A native of Peoria, Ill., Simmons's childhood experiences found their way into his horror fiction. After college, he taught sixth grade until his debut novel, Song of Kali, won the 1986 World Fantasy Award. In 1987 he left teaching to become a full-time author.
His other books include Carrion Comfort (1989), Summer of Night (1991), the sci-fi epics Ilium and Olympos, and Drood (2009), based on the last years of Charles Dickens's life. His political thriller Flashback (2011) "was widely criticized as an anti-left rant, imagining a dystopian future where mass immigration, the climate change 'hoax,' 'socialist entitlement programs,' and foreign policy failures under Barack Obama have led to the ruin of America, a 'Second Holocaust,' and the rise of an Islamic New Global Caliphate,' " the Guardian wrote.

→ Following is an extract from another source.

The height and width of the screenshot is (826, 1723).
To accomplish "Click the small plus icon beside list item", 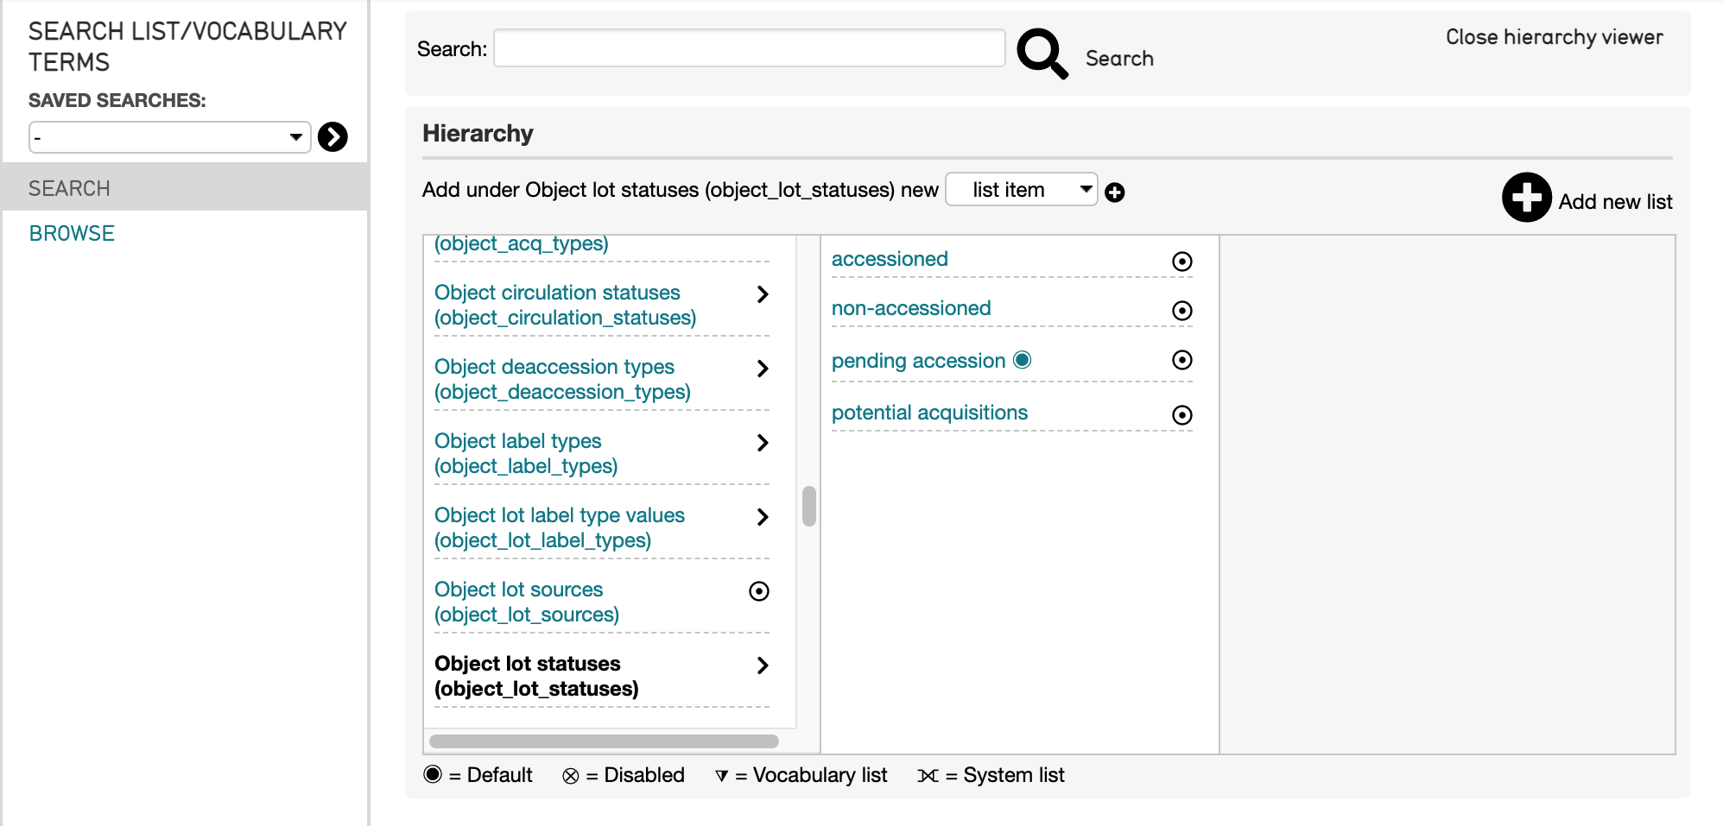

In response, Simmons argued that he had written a short story version in 1991 that imagined a post-Reagan U.S., telling an interviewer: "I've been called a Nazi. I've been called a racist. People who have no idea of my life, what I've done, how I've worked for civil rights throughout my life, or what my politics have been, and what Democratic candidates I've written speeches for.... They think I was just going after Obama in the book; well, it used to be Reagan, and if I had waited a few years it would be whoever else would be president."
His obituary noted: "Like his early reading pursuits, Dan always wrote about what he loved. He defied literary norms by writing across genres, switching between major publishers, and defying pressure to conform to formulaic novels. Dan was a profoundly curious learner who delighted in connecting with other curious minds, and the many stories he dreamed up helped him connect with others throughout his entire life."